In recent years, all focus has been on the city’s waterways as architects look to transform Europe’s biggest port city into a pioneer of floating architecture. And no such project has received more attention than the huge floating dairy farm that opened to much fanfare in the Merwehaven harbour area in 2018.
Now Goldsmith, the architectural practice behind that project, have just unveiled the design for a chicken and cress farm that will be built alongside it.
Like its predecessor, Floating Farm Poultry aims to help the city produce more of its own food and show local children how modern farms operate. It also points to a not-all-that-distant future in which overcrowded cities may turn to waterways to host increasing numbers of homes and businesses.

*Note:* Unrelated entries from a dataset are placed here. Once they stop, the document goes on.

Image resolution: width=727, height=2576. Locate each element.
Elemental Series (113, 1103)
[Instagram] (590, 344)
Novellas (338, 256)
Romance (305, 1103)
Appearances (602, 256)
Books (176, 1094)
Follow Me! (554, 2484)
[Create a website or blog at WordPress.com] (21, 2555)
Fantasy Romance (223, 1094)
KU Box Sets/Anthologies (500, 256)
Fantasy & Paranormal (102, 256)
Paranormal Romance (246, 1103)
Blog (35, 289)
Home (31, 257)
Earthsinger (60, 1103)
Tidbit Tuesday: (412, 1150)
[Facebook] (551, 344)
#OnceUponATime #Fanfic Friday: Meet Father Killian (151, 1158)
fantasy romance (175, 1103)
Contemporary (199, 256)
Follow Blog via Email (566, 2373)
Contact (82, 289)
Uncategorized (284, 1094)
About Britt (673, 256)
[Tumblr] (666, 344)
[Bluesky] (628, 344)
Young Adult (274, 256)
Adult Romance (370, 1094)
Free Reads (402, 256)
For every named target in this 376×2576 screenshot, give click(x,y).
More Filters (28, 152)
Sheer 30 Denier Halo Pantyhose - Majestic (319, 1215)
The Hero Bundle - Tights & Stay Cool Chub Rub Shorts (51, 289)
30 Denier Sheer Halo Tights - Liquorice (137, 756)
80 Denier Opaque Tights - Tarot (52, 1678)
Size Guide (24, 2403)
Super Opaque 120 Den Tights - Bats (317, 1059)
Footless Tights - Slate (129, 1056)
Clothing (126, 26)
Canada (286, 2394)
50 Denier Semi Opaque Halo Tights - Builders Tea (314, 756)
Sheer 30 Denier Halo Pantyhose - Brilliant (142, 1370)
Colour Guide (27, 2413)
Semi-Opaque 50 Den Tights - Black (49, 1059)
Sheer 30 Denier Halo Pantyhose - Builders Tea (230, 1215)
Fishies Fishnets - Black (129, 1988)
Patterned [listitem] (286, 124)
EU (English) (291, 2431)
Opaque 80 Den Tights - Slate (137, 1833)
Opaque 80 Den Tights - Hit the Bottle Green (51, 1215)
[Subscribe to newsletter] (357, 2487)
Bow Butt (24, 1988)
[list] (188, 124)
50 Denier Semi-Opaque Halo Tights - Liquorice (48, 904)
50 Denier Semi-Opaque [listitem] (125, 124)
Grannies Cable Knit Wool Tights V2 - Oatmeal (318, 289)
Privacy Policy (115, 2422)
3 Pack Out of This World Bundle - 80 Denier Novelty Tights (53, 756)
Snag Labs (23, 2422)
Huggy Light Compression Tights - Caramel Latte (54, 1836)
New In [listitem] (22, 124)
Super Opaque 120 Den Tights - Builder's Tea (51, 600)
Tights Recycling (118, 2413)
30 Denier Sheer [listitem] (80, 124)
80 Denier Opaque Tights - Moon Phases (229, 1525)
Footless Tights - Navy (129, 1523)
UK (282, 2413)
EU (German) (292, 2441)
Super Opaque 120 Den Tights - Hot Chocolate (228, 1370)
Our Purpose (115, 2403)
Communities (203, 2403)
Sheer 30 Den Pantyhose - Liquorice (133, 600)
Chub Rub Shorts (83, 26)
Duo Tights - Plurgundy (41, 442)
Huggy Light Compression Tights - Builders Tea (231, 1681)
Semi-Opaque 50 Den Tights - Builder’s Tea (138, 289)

The farm will consist of two storeys above the water’s surface, plus one beneath. Some 7,000 hens will occupy the top floor, an LED-powered cress farm the basement, and processing areas for the eggs and cress the middle floor. Public walkways will allow visitors to observe the day-to-day running of the farm.
And if you were worried an industrial city centre might not be the best spot to raise healthy chickens, the architects insist the structure will be more ‘animal-friendly’ than most traditional farms. Triangular glass windows offer them plenty of natural light, while solar panels on the roof will provide constant shade.
Goldsmith has designed the structure for the Floating Farm Holding company that also runs the dairy farm. And it seems the city may be getting a lot more local produce where that came from: the firm says these two unusual buildings are just the beginning of an extensive floating ‘food strip’.
So will this pioneering initiative prove as enduring as the rest of the city’s showpiece architecture? We’d like to think so.